A transparent planning process that takes all of these issues into account and makes clear that the old way of doing things no longer serves the needs of consumers is crucial to incorporating new energy resources and needs into the grid, while ensuring efficient investment.
  • Why it’s exciting: How we generate and use electricity is quickly evolving with the growth of cleaner technologies, such as storage and renewables, and new demands like electric vehicle charging. A transparent planning process that takes all of these issues into account and makes clear that the old way of doing things no longer serves the needs of consumers is crucial to incorporating new energy resources and needs into the grid, while ensuring efficient investment. Other states are also incorporating goals such as emissions reduction and integration of distributed energy resources in their distribution planning.

Performance-Based Ratemaking. The PUC is required to investigate financial performance-based incentives and metrics that will better align utility operations and investments with “public benefit goals including safety, reliability, cost efficiency, emissions reductions, and expansion of distributed energy resources.”

  • Why it’s exciting: In a traditional regulatory model, the more electricity a utility sells, the more money it makes. But this puts the profit interest of the utility in direct conflict with conservation and some clean energy goals. Performance-based ratemaking can reward utilities for providing reliable, clean, and affordable energy to consumers, even where that means resources are used less or are owned by third parties and consumers, not the utility.

Clean Energy Planning. Each qualifying utility must include a clean energy plan with the first electric resource plan that it files with the PUC after January 1, 2020. This plan must achieve the statutory clean energy targets and make progress toward the state’s 100% clean energy goal. The law requires that the plan result in “an affordable, reliable, and clean electric system.” The plan must also describe its impacts on a variety of important issues, such as safety, reliability, renewables integration, and resilience, as well as workforce and community impacts if the plan includes accelerated plant closures.

  • Why it’s exciting: It is clear that we need to reduce GHG emissions, and the power generation sector is a huge contributor. Although this need is urgent, this requirement will help the state and utilities develop plans to mitigate the impacts on workers and communities of changing resource needs. Delayed action on measures that will inevitably be necessary would lead to less planning time and an increase in the associated costs and burdens.

Authority Over Cooperatives. Electric cooperatives, which are not operated as for-profit corporations (unlike investor-owned utilities), have historically not been regulated by the PUC. The new law requires wholesale electric cooperatives to submit an integrated or electric resource plan to the PUC for approval.
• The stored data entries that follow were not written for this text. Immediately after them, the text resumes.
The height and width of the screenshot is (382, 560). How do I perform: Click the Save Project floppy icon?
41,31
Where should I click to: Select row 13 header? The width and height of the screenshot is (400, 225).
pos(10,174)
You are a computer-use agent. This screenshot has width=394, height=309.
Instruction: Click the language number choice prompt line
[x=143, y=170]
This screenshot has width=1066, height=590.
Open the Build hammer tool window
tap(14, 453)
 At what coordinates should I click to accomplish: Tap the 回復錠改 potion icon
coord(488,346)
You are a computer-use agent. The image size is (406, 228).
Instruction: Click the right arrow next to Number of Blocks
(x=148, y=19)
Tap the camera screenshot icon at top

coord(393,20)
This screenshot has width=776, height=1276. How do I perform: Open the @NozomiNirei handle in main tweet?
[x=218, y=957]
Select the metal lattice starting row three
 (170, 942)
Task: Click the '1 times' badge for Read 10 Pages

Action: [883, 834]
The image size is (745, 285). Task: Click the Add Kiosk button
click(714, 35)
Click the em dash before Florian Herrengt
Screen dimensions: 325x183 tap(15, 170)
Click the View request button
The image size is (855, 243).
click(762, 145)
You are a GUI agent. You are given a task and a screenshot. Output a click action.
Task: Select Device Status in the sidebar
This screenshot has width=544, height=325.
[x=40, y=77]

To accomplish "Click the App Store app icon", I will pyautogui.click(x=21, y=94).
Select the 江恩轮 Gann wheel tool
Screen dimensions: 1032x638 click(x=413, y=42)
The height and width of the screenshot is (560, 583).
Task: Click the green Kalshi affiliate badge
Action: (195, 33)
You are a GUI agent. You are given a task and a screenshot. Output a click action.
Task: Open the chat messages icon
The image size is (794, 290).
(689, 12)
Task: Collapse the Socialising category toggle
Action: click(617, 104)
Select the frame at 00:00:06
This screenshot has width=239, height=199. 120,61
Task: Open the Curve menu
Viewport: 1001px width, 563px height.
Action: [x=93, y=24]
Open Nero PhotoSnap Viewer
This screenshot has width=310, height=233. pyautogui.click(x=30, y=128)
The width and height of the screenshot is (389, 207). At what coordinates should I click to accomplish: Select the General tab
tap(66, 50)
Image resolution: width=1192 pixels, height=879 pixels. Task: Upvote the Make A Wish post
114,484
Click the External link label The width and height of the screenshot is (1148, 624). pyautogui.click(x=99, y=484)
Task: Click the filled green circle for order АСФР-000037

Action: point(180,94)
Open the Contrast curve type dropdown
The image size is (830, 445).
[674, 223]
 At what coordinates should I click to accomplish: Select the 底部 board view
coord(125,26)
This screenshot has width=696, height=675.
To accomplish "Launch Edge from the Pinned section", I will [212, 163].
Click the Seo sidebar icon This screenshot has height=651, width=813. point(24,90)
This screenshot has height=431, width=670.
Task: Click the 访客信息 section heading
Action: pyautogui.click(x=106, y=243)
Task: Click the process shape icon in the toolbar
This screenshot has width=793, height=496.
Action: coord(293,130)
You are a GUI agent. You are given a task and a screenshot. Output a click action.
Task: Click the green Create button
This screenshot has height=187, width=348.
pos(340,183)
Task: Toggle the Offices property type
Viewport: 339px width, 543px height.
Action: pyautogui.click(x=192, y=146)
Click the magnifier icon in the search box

The PUC must develop rules to consider these plans that include whether the plan meets the energy policy goals of the state.

  • Why it’s exciting: Tri-State, a large generation and transmission cooperative that supplies power to 43 electric cooperatives that serve customers across Colorado and several other states, is heavily reliant on coal and has rebuffed some of its members’ attempts to shift towards cleaner resources. With many large generation and transmission cooperatives in a similar, coal-heavy position, the ability of a large co-op to successfully transition to cleaner resources will serve as an indicator of feasibility for similarly-situated member co-ops across the U.S.

This new law solidifies Colorado’s position as a clear leader on clean energy. The good news for consumers, public health, and the environment is that Colorado does not stand alone, particularly as public opinion and economics demonstrate the benefits of transitioning to clean energy across the country. Not surprisingly, state utility commissions have a crucial role to play in transforming the power sector. Directing these commissions, as well as the consumer advocates that practice before them, to include the financial impacts of climate change as part of the public interest can help accelerate this shift and ensure a clean energy future that works for customers, utilities, and the environment.